Investigators have not been able to question a man charged with setting off bombs in New York and New Jersey because he is too severely injured from his shootout with police, a law enforcement official said on Thursday as the man’s father said he had warned US federal authorities about the man’s interest in extremist material.
Ahmad Khan Rahami remained hospitalized after his gunbattle with police officers on Monday, and it was unclear when he might be taken to court to face federal terrorism charges in the blasts, which injured 31 people on Saturday.
A public defender has sought a court appearance for Rahami so he can hear the charges against him.
Rahami, an Afghan-born US citizen, has been unconscious and intubated for much of the time since undergoing surgery, said Robert Reilly, a spokesman for the FBI’s Newark office.
The official who discussed authorities’ inability to question Rahami was not authorized to discuss an ongoing investigation by name and spoke on the condition of anonymity.
Prosecutors say Rahami, 28, planned the explosions for months as he bought components for his bombs online and set off a backyard blast.
They say he wrote a journal that praised Osama bin Laden and other Muslim extremists, fumed about what he saw as the US government’s killing of Muslim holy warriors and declared “death to your oppression.”

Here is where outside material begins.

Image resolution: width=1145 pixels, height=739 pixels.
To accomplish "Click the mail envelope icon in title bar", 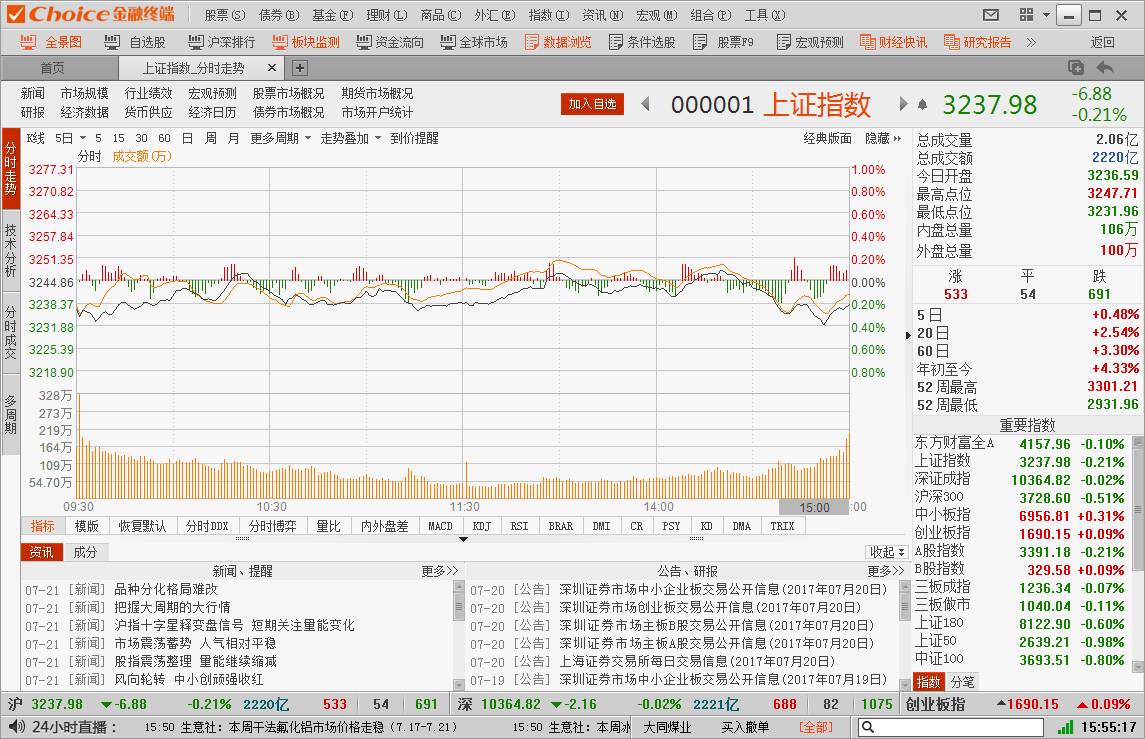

Rahami’s father said in a New York Times interview published on Thursday that he had told the FBI two years ago that Rahami was drawn to al-Qaeda and Taliban videos and poetry.
“I told the FBI to keep an eye on him,” the Times quoted the father as saying in his native Pashto.
He said he told the agents he could not say “100 percent if he is a terrorist.”
The FBI has said it looked into Rahami in 2014 after learning of comments his father made after Rahami was arrested on charges of stabbing his brother.
The FBI said it checked databases, consulted other agencies and conducted interviews but found nothing tying Rahami to terrorism.
At the time, Rahami’s father backed away from talk of terrorism and told investigators he simply meant Rahami was hanging out with the wrong crowd, including gang members, a law enforcement official said this week.
The father, Mohammad Rahami, said the FBI never spoke to his son, who was jailed at the time on the stabbing charge.
The son ultimately was not prosecuted after a grand jury declined to indict him.
The FBI had no immediate comment on the father’s remarks on Thursday.
As authorities tried to piece together information on Ahmad Rahami, his wife gave them a statement this week after walking into the US embassy in the United Arab Emirates.
The wife has returned to the US, a law enforcement official said.
She is believed to have left the US for overseas in June. Investigators have not suggested that she is suspected of any wrongdoing.
Investigators have also been looking into Rahami’s overseas travel, including a visit to Pakistan a few years ago, and want to know whether he received money or training from extremist organizations.
Rahami and his brothers spent time with their grandfather in Afghanistan in 2012, their father said.
A neighbor on the family’s block in Elizabeth on Thursday said that the father had hoped the trip would nurture more discipline in the sons and when they returned they seemed more religious.
“They said, ‘Yeah, you know, we went back to our roots,’” said the neighbor, Jaime Reyes.
The bombings in Seaside Park and Manhattan spurred a manhunt that ended on Monday in Linden.
Patrolman Angel Padilla said he tried to roust a man sleeping in a doorway and recognized Rahami’s face from a public alert hours before.
Authorities say Rahami shot Padilla in his protective vest before other officers exchanged gunfire with Rahami and subdued him.
Padilla told students on Thursday at a Linden school that he was “a bit nervous” when he confronted Rahami, but “I can only say: I was just doing my job.”